--- START ---

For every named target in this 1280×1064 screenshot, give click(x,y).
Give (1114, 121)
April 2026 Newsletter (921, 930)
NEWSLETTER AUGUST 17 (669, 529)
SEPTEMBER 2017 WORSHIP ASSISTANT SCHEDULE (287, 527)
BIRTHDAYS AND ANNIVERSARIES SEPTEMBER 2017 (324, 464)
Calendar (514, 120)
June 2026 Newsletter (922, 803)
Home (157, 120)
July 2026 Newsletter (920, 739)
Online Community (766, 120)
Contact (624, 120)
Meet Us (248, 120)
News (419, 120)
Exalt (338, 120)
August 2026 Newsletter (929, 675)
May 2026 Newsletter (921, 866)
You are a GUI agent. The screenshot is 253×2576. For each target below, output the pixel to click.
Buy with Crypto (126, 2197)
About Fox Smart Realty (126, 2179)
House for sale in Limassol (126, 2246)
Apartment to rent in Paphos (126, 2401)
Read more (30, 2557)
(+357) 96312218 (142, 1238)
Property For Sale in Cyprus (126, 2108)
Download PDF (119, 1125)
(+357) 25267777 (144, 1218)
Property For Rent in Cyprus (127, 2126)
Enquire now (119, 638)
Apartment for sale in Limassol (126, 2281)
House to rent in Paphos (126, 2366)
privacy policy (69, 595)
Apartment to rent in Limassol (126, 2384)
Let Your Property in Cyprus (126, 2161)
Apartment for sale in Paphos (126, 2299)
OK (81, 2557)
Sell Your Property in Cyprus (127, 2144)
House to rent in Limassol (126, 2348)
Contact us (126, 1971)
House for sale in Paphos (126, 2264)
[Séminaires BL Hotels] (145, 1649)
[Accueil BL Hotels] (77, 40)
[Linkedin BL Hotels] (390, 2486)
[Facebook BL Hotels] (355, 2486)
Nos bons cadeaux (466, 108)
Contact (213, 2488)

--- END ---

• [Problem description]
Would you return each line of the material above, unchanged, from the first one through the line where "Apartment for sale in Limassol (126, 2281)" appears?

• [Expected output]
For every named target in this 1280×1064 screenshot, give click(x,y).
Give (1114, 121)
April 2026 Newsletter (921, 930)
NEWSLETTER AUGUST 17 (669, 529)
SEPTEMBER 2017 WORSHIP ASSISTANT SCHEDULE (287, 527)
BIRTHDAYS AND ANNIVERSARIES SEPTEMBER 2017 (324, 464)
Calendar (514, 120)
June 2026 Newsletter (922, 803)
Home (157, 120)
July 2026 Newsletter (920, 739)
Online Community (766, 120)
Contact (624, 120)
Meet Us (248, 120)
News (419, 120)
Exalt (338, 120)
August 2026 Newsletter (929, 675)
May 2026 Newsletter (921, 866)
You are a GUI agent. The screenshot is 253×2576. For each target below, output the pixel to click.
Buy with Crypto (126, 2197)
About Fox Smart Realty (126, 2179)
House for sale in Limassol (126, 2246)
Apartment to rent in Paphos (126, 2401)
Read more (30, 2557)
(+357) 96312218 (142, 1238)
Property For Sale in Cyprus (126, 2108)
Download PDF (119, 1125)
(+357) 25267777 (144, 1218)
Property For Rent in Cyprus (127, 2126)
Enquire now (119, 638)
Apartment for sale in Limassol (126, 2281)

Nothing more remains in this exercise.